The total value of mergers and acquisitions in the U.S. and Canada dropped to $1.477 trillion in 2022, down 41.4% from 2021, according to S&P Global Market Intelligence data. The number of transactions in 2022 fell 21.2% year over year to 20,965.
Activity was particularly slow in the second half of 2022 with $517.85 billion of deals, down 38.2% from the first six months of the year and less than half the total in the same period in 2021.

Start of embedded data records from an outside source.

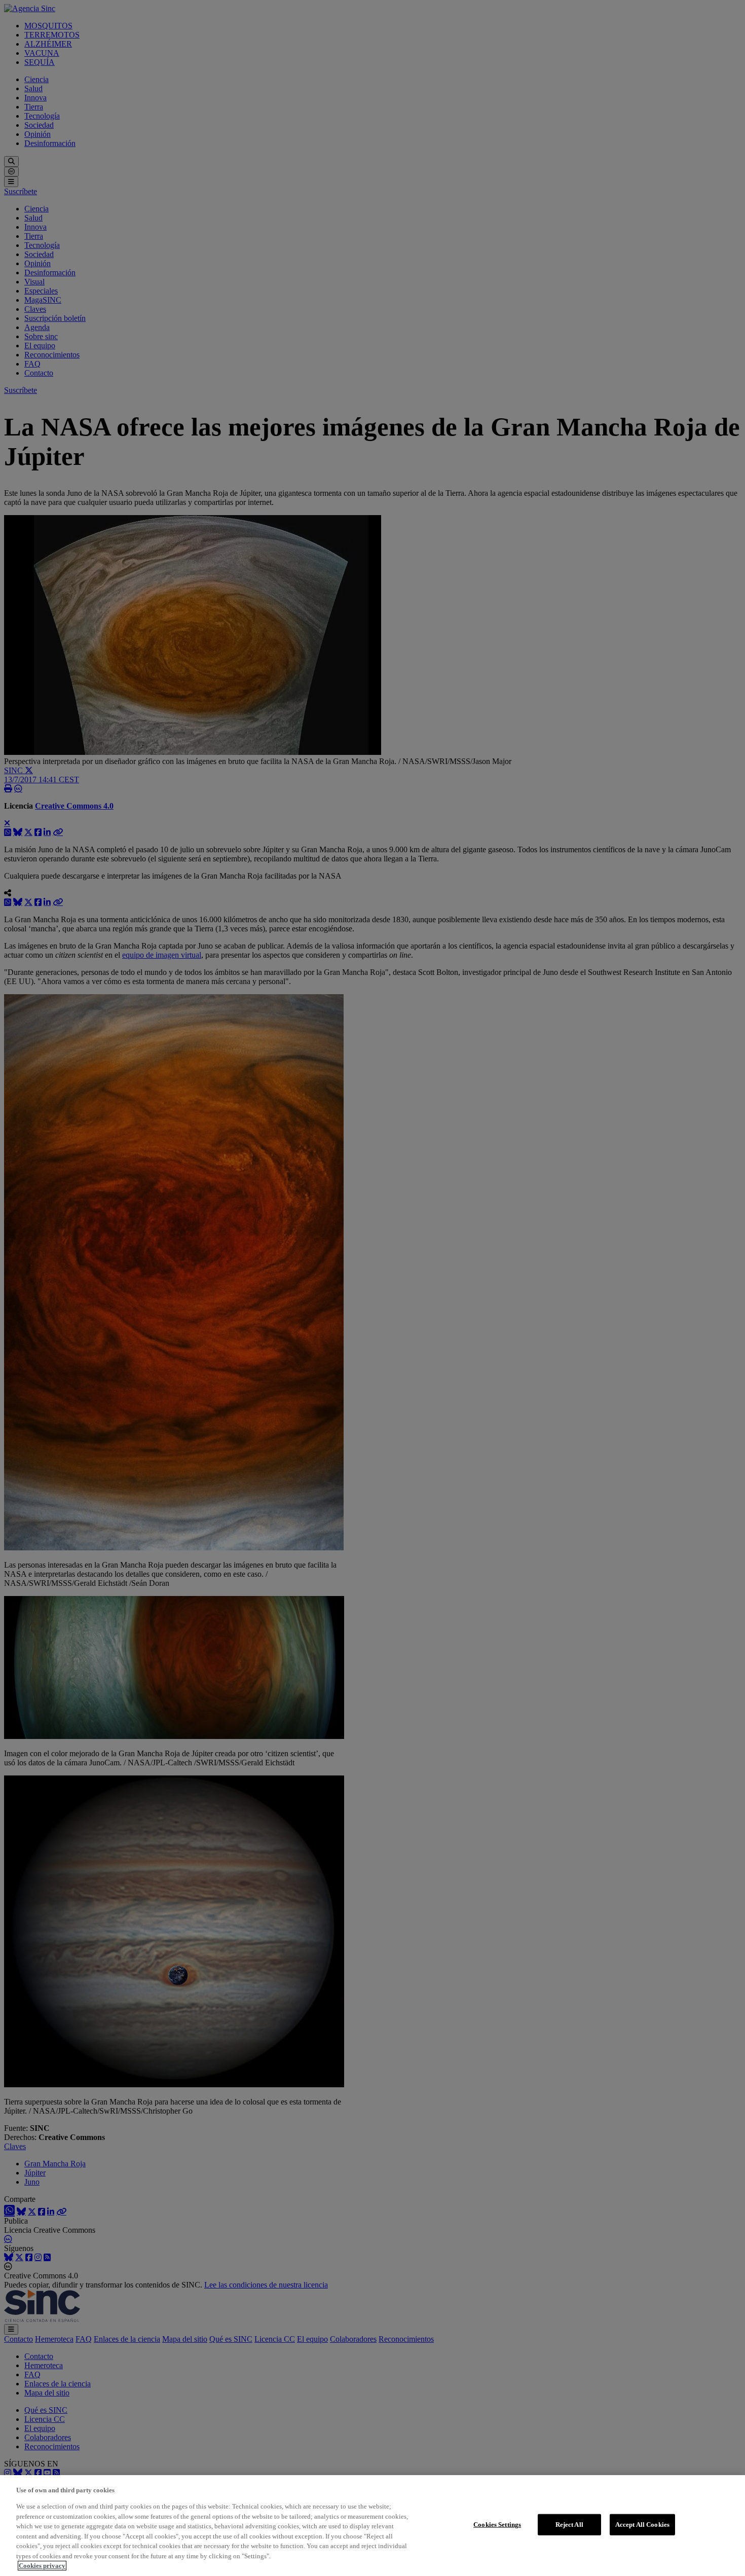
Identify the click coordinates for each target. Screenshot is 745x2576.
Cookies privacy (42, 2565)
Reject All (569, 2524)
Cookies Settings (497, 2524)
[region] (372, 2525)
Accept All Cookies (642, 2524)
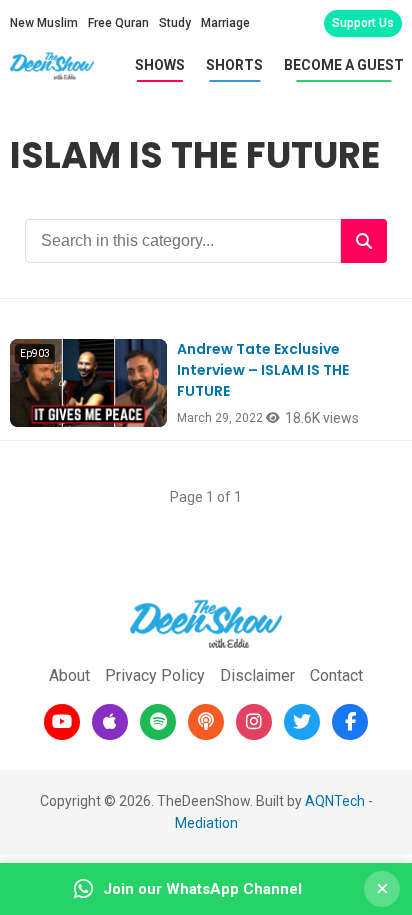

Rate rises kill dealmaking
M&A activity surged to a record high in 2021 as ultra-low interest rates and the Federal Reserve's quantitative easing program flooded companies with cash and cheap credit. The emergence of runaway inflation pushed the Federal Reserve to reverse its monetary policy and, with it, remove the cheap financing that had fueled M&A.
As a result, the $68.99 billion Microsoft Corp. takeover of gaming company Activision Blizzard Inc. agreed on in January ended up being the biggest deal of the year, just ahead of Broadcom Inc.'s $67.99 billion deal for VMware Inc. The Microsoft-Activision deal has drawn regulatory scrutiny in the U.S.
Elon Musk's much-watched private takeover of Twitter Inc. was the third-largest deal and has so far proven to be a difficult transition that has contributed to a sharp slump in the share price of Tesla Inc., Musk's electric car company.
Sector activity
Activity in the consumer sector in the fourth quarter of 2022 was driven by The Kroger Co.'s takeover of Albertsons Cos. Inc. The $30.60 billion merger between two of the largest supermarket chains in the U.S. is subject to regulatory hurdles, and the lesson of Microsoft's Activision deal suggests regulators are increasingly sensitive to anti-competitive practices.
The industrials sector had a strong fourth quarter with deals for IAA Inc., Westinghouse Electric Co. LLC and Maxar Technologies Inc. among the 10 largest deals in the sector during the period.
By contrast, dealmaking was weak in the real estate and technology, media and telecommunications sectors in the last three months of 2022.